2. They “fired bullets, then cannonballs.” Generally companies in both groups innovated. What distinguished the 10X companies was that they first made low cost experiments with innovations (bullets) and used empirical data to discern which of these to invest heavily in (calibrated cannonballs). Less successful companies fired more “uncalibrated cannonballs”.

3. Good company leaders led “above the death line”. They took fewer decisions that involved “death line risk” (where adverse results could spell the end of the company) and also took fewer decisions involving asymmetric or uncontrollable risk. They maintained higher cash reserves and lower debt to equity ratios than comparable companies.

4. They had clearly articulated SMaC practices (Specific, Measureable, and Consistent) that they relentlessly implemented and changed less frequently.

5. In change situations they were better able to go fast when they had to while going slow when they could. Decisions were more deliberate and characterized by the ability to Zoom Out/Zoom In.

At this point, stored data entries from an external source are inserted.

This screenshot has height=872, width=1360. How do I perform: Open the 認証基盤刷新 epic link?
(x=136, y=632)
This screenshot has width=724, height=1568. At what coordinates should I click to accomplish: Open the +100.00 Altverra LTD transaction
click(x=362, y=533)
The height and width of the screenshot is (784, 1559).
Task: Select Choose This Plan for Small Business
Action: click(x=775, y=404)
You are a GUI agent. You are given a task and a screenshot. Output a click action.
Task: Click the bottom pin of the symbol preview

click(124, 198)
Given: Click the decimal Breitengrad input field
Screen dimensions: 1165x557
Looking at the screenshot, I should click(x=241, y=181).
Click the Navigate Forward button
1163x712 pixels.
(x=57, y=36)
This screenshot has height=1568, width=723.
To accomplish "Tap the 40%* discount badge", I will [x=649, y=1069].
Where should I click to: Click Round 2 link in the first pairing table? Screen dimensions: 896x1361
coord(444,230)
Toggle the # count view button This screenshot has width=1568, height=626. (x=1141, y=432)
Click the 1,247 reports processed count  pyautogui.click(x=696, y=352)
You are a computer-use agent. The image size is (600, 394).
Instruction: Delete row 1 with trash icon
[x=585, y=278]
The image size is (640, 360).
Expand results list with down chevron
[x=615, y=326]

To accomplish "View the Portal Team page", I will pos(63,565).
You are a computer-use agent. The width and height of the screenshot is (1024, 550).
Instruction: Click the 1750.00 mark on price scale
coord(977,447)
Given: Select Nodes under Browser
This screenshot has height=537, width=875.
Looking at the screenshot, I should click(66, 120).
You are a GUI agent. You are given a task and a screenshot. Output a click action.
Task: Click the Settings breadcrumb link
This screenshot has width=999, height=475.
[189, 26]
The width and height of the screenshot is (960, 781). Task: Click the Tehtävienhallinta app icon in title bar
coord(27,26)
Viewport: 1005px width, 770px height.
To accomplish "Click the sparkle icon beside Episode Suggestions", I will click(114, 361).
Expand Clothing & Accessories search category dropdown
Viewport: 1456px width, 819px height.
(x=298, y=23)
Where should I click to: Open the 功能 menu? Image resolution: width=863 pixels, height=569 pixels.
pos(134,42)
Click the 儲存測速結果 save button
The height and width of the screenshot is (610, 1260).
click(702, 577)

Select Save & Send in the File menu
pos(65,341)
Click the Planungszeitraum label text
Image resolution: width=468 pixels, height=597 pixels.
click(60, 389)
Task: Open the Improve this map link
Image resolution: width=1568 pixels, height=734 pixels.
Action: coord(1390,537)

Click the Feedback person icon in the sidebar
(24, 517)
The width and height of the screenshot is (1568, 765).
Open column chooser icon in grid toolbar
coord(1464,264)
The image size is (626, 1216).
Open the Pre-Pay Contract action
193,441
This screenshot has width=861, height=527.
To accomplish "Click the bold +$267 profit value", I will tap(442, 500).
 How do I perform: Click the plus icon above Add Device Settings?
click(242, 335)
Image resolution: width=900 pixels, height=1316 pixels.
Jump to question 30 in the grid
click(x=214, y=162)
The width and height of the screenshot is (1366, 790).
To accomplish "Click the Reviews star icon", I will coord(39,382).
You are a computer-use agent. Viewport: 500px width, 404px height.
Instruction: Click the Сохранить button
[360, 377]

Most of all, the authors research looked at “luck events” good and bad, and found them equally distributed between 10X and mediocre companies. the 10X companies were generally not any luckier, rather, because of the above practices, they were better position to reap a good “return on luck.” While the above practices offer no quarantees, the authors argue that companies and their leaders do have significant choices they can make to influence their destinies–they are not helpless victims of forces bigger than them.

I thought this was a great read. The research is laced with stories from the companies as well as a really interesting comparison of the Amundsen and Scott expeditions to the south pole. Amundsen made it first and his whole team survived. Scott came in second and no one made it back. The differences are fascinating and illustrate many of the practices in the book.